(Beginning of DATA FOR PROCESSING)

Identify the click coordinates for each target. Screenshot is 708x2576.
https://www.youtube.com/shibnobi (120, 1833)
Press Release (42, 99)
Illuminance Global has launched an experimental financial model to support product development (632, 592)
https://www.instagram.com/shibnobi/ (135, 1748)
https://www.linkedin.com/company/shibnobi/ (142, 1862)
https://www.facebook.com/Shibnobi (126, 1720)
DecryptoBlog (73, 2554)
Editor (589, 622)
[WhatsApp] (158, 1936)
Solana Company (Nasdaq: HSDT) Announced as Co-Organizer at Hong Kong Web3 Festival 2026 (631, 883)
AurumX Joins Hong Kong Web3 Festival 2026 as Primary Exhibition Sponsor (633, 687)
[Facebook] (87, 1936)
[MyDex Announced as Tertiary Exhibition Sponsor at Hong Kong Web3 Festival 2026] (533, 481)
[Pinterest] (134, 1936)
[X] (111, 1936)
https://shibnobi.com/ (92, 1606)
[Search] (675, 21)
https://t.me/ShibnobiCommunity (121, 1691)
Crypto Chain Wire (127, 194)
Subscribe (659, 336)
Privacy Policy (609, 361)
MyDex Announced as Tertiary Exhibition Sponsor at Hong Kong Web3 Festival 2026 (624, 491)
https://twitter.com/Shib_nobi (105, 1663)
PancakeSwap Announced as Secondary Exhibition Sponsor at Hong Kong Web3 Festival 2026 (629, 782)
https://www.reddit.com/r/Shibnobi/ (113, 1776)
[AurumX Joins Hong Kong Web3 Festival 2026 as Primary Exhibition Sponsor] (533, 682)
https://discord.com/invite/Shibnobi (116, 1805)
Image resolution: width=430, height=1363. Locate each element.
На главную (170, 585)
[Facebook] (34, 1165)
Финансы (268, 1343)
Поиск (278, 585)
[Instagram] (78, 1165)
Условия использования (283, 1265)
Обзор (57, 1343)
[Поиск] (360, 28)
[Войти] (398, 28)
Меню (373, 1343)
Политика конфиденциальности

(End of DATA FOR PROCESSING)
(Beginning of DATA FOR PROCESSING)

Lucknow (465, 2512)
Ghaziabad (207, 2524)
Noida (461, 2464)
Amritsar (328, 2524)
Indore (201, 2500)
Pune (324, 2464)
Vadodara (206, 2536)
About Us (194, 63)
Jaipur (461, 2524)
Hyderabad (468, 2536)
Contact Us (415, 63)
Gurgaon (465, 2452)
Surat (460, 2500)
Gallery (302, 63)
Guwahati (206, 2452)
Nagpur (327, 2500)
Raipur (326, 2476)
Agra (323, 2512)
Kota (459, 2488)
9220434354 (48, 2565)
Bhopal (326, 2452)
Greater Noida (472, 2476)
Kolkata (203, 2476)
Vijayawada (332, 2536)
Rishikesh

(End of DATA FOR PROCESSING)
(Beginning of DATA FOR PROCESSING)

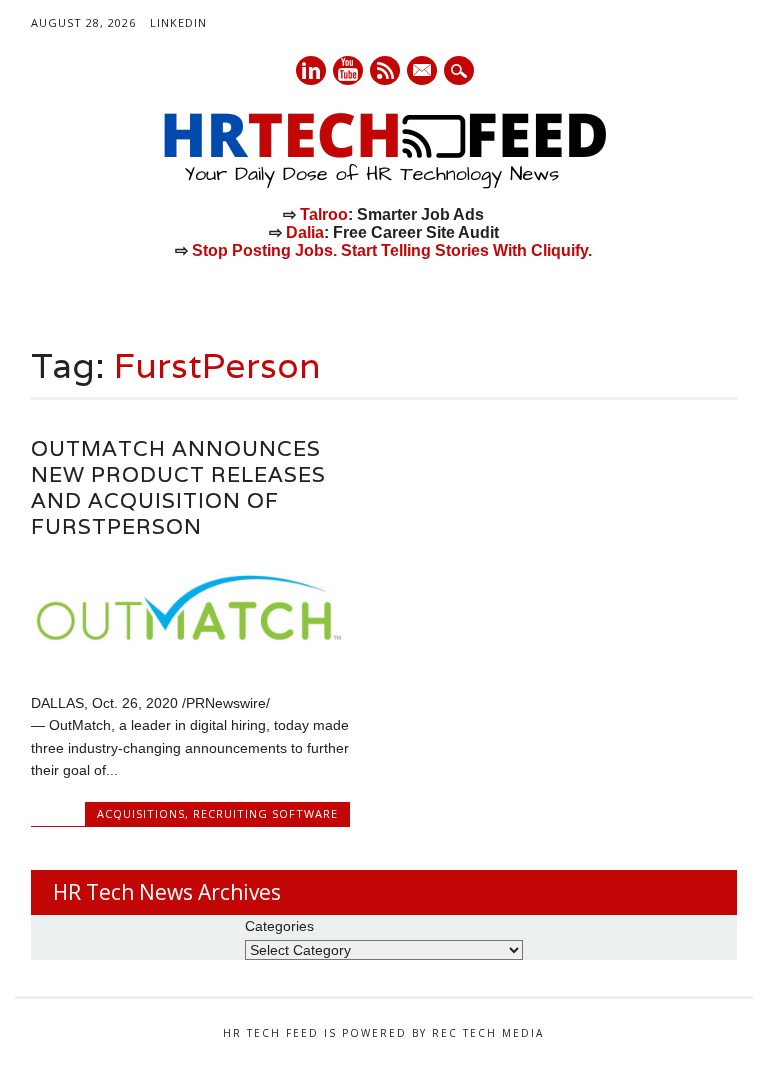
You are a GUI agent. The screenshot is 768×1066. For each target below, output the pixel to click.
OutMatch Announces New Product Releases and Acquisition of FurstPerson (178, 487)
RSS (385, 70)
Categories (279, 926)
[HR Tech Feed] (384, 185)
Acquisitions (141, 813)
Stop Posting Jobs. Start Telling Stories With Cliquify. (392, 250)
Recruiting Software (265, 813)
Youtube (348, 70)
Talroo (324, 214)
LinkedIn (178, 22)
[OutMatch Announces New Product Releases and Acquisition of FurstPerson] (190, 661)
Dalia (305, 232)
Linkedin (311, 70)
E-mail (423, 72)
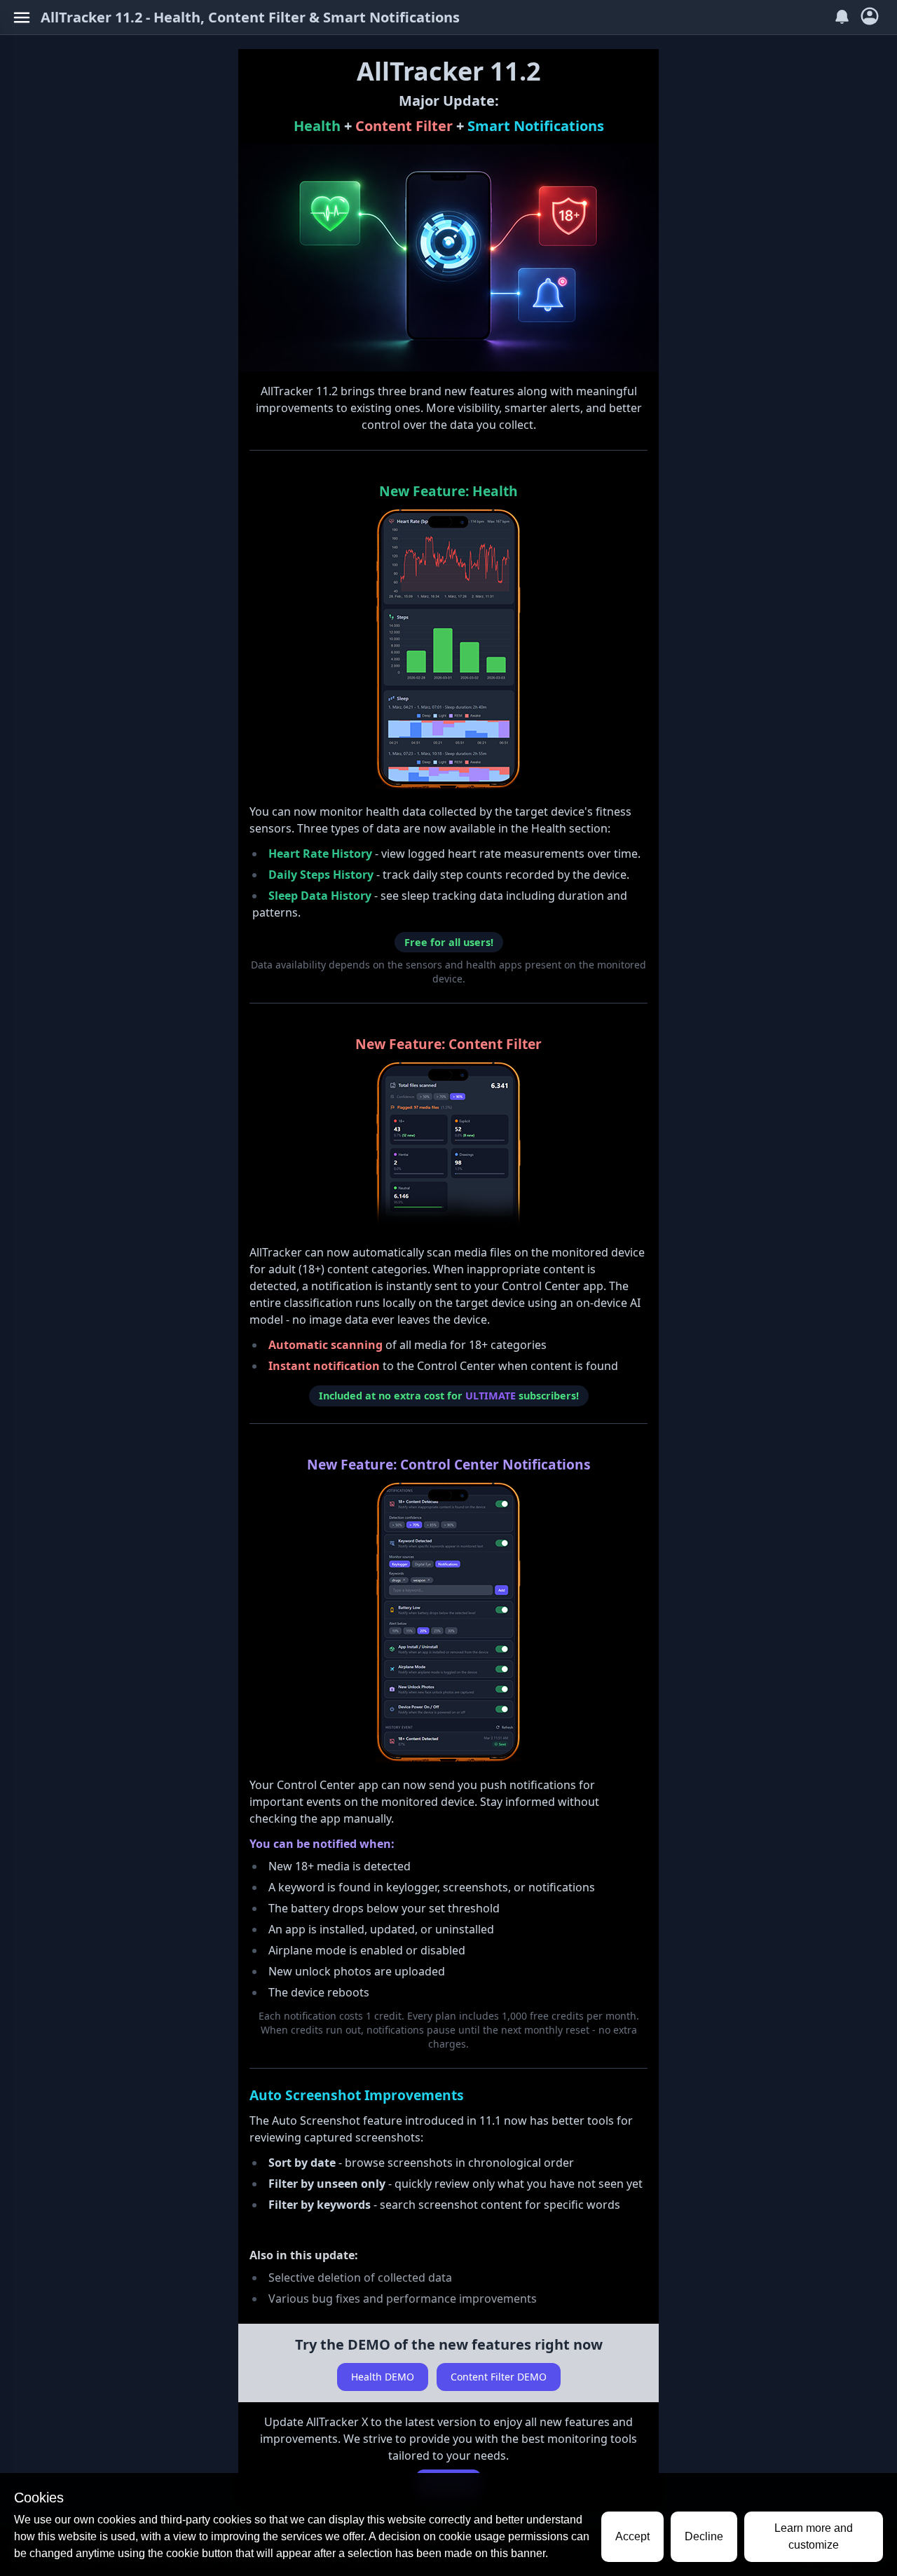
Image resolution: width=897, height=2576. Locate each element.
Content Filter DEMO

(End of DATA FOR PROCESSING)

WHAT THE TASK REQUIRES: Filter the lines above so that only those with the string "OutMatch" remain, then copy them.

ANSWER BOX:
OutMatch Announces New Product Releases and Acquisition of FurstPerson (178, 487)
[OutMatch Announces New Product Releases and Acquisition of FurstPerson] (190, 661)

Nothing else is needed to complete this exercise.